Headline CPI pertumbuhan tahunan: 2,7%; pertumbuhan bulanan: +0,2% (disesuaikan).
CPI inti pertumbuhan tahunan: 3,1%; pertumbuhan bulanan: +0,3% (disesuaikan).
Proyek energi melemah bulan ini (harga bensin turun sekitar 2,2%).
Data di atas berasal dari siaran pers CPI bulan Juli BLS Departemen Tenaga Kerja AS. (Bureau of Labor Statistics)
Sebagai tambahan: Banyak media menafsirkan bahwa "headline sedikit di bawah ekspektasi pasar (2,8%) tetapi inti yang lengket", merupakan kombinasi "satu suka satu khawatir". (The Guardian, Bloomberg.com, Investor.com)
Ini berarti untuk "saham AS"
Logika dasar: Pasar paling peduli pada "kemungkinan penurunan suku bunga" dan "imbal hasil obligasi".
Headline 2,7% (di bawah ekspektasi) = dovish → Menguntungkan aset berisiko.
Namun inti 3,1% (mempercepat/tinggi) =dovish→ Mungkin mendorong imbal hasil jangka pendek naik, menekan valuasi saham pertumbuhan. (Bloomberg.com)
Penilaian dasar saya (jangka pendek):
Tingkat indeks: cenderung netral hingga sedikit bullish (kemungkinan naik kemudian berfluktuasi tidak rendah).
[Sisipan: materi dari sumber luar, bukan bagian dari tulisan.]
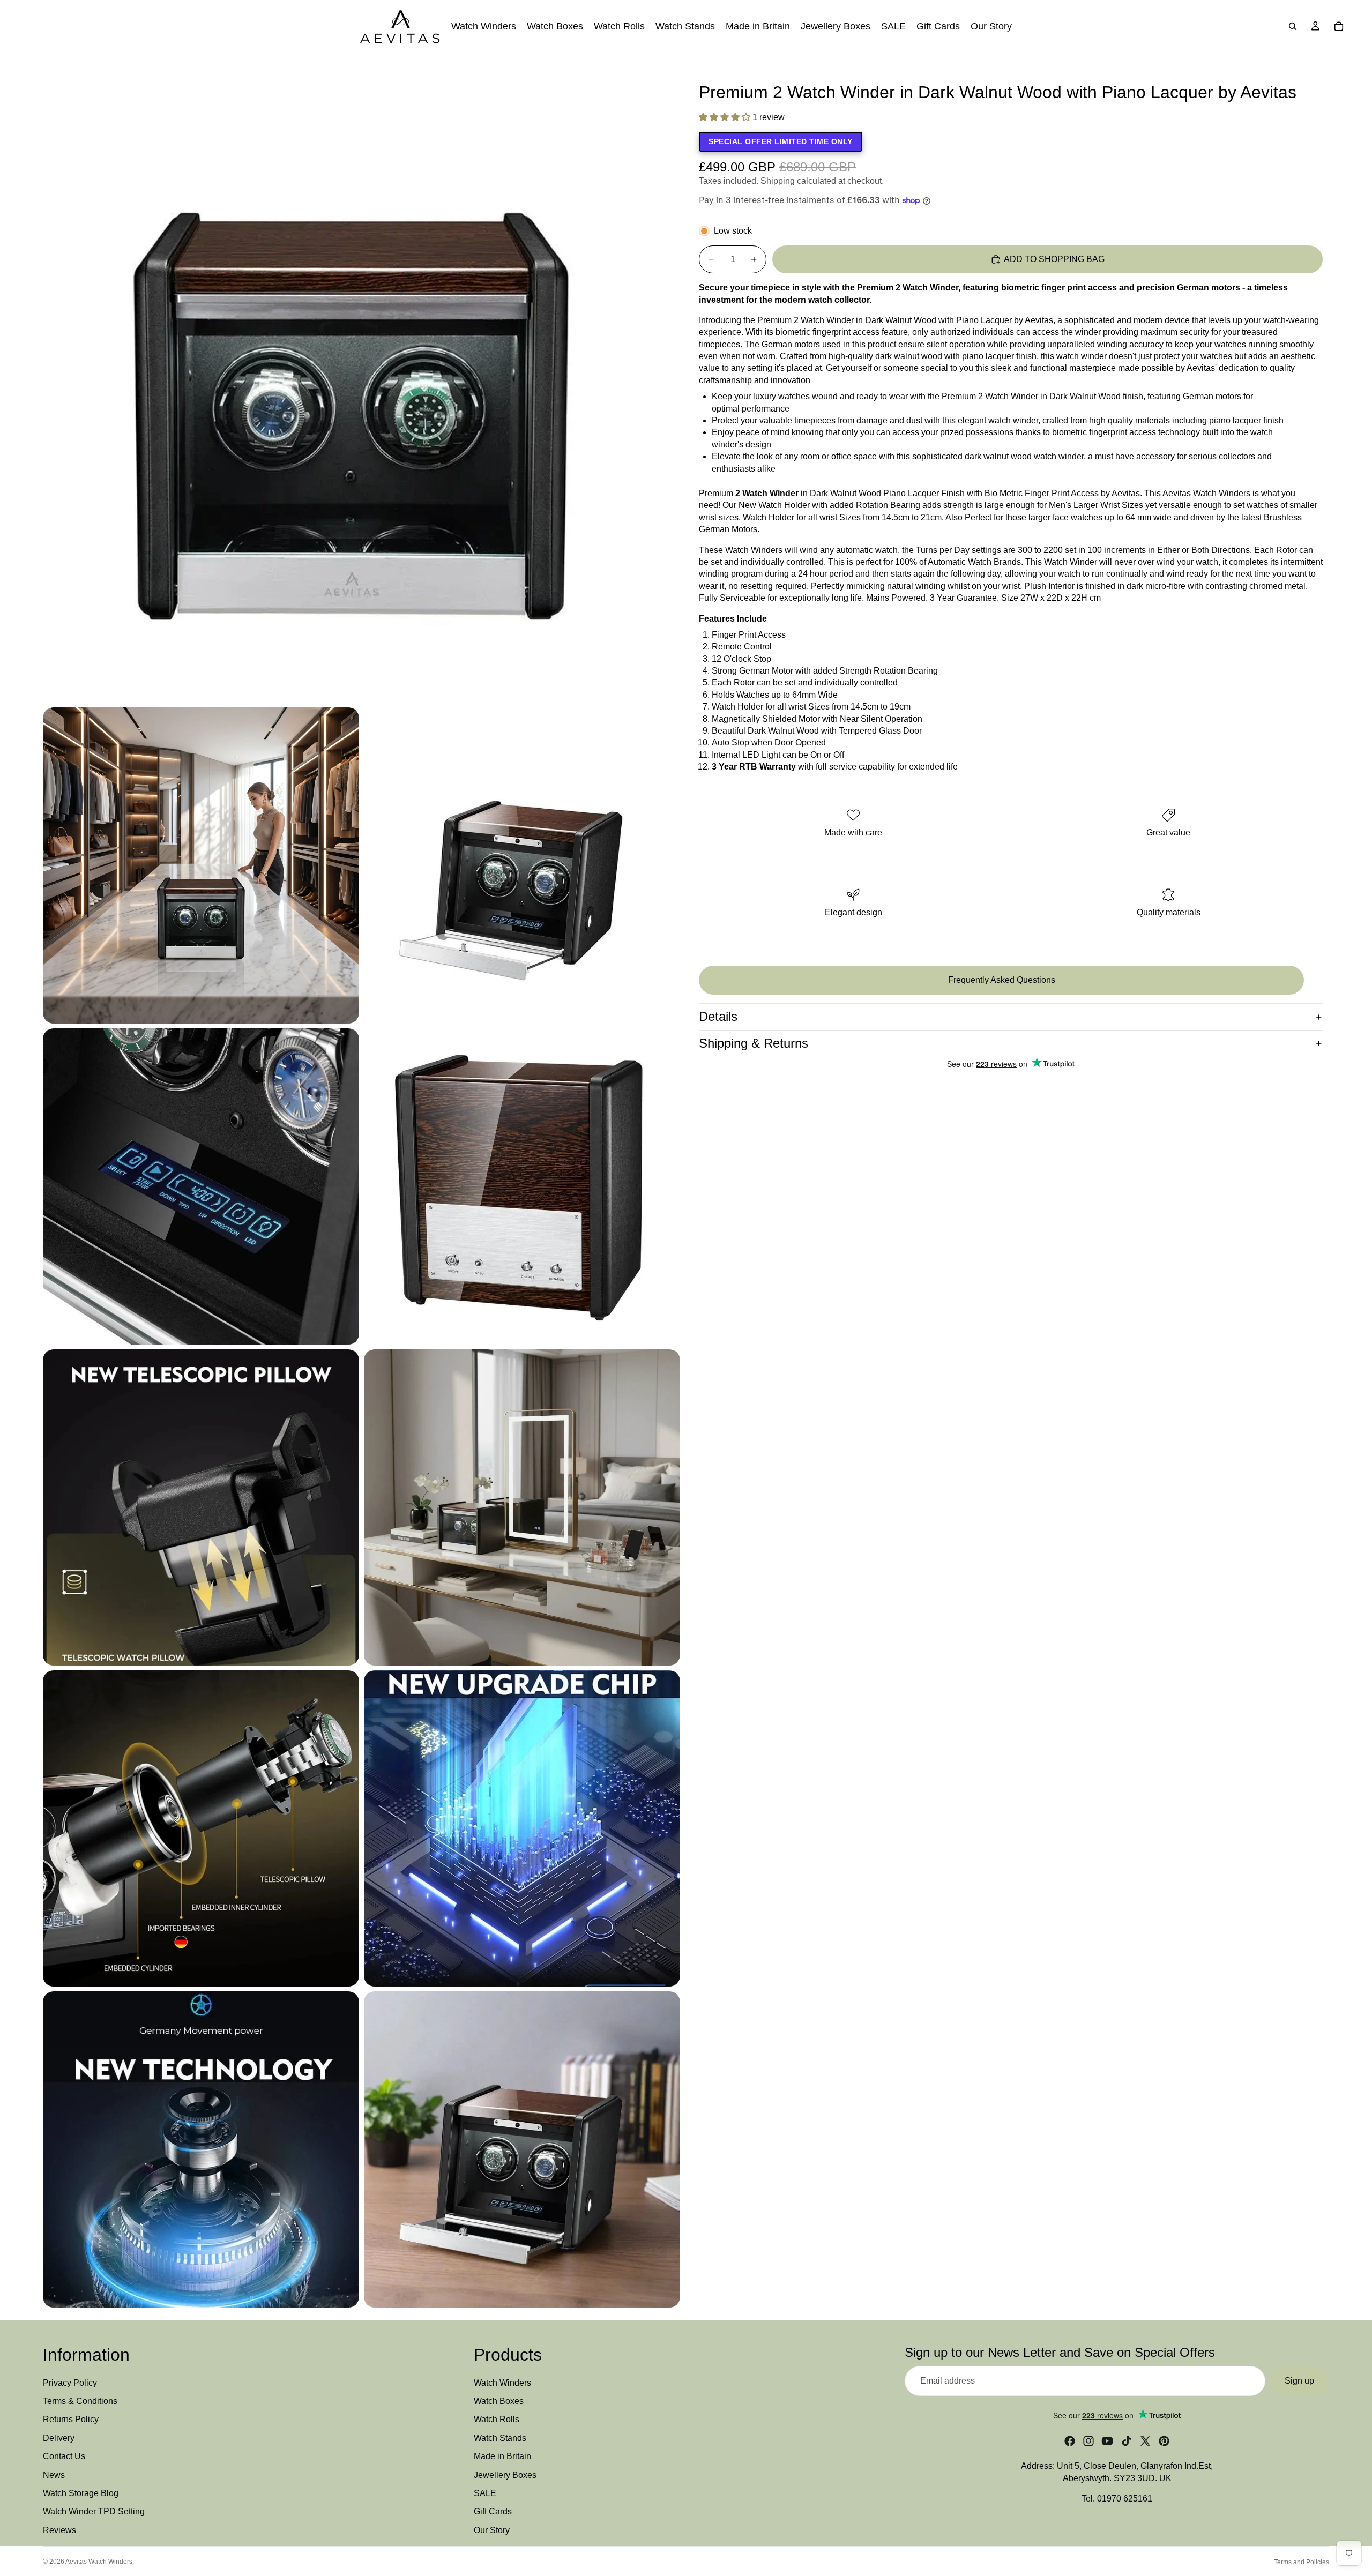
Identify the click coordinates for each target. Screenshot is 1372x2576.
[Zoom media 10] (201, 2149)
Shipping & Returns (753, 1043)
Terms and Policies (1301, 2562)
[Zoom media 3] (522, 865)
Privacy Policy (70, 2382)
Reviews (59, 2530)
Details (718, 1016)
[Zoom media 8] (201, 1828)
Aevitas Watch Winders (98, 2561)
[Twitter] (1145, 2441)
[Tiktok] (1126, 2441)
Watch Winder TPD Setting (94, 2512)
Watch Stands (500, 2438)
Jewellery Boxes (505, 2475)
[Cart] (1339, 26)
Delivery (58, 2438)
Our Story (492, 2530)
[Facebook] (1069, 2441)
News (54, 2475)
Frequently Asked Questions (1001, 979)
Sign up (1299, 2380)
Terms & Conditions (80, 2401)
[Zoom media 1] (361, 384)
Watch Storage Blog (80, 2493)
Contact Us (64, 2456)
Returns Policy (71, 2419)
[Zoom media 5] (522, 1186)
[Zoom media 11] (522, 2149)
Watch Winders (502, 2382)
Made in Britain (502, 2456)
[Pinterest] (1164, 2441)
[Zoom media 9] (522, 1828)
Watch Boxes (499, 2401)
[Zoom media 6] (201, 1507)
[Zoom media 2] (201, 865)
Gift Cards (493, 2512)
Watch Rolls (496, 2419)
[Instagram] (1088, 2441)
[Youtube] (1107, 2441)
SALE (485, 2493)
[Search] (1292, 26)
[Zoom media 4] (201, 1186)
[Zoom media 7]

Jika pasar obligasi menafsirkan dovish, imbal hasil 2 tahun turun, maka sektor teknologi/pertumbuhan bisa diuntungkan; sebaliknya, jika imbal hasil naik, sektor teknologi besar mungkin mengalami penurunan, sementara defensif dan konsumsi yang diperlukan relatif tahan banting.
Detail industri: Penurunan bulanan sektor energi menjadi angin melawan bagi saham energi, tetapi membantu persepsi inflasi bagi konsumen. (Bureau of Labor Statistics)
Pasar saat ini masih bertaruh "kemungkinan penurunan suku bunga di bulan SeptemberJika taruhan ini dipertahankan, itu akan menjadi positif moderat bagi pasar saham secara keseluruhan; tetapi inti yang lengket akan membatasi penyebaran dan ketinggian pasar. (The Guardian)
Ini berarti untuk "dunia kripto"
Logika dasar: Aset kripto lebih sensitif terhadap "likuiditas/gerakan dolar/suku bunga riil".
Jika data membuat pasar mempertahankan ekspektasi penurunan suku bunga, dolar dan imbal hasil obligasi AS turun → Aset utama seperti BTC dan ETH cenderung meningkat, namun altcoin lebih fleksibel tetapi juga lebih mudah untuk kembali.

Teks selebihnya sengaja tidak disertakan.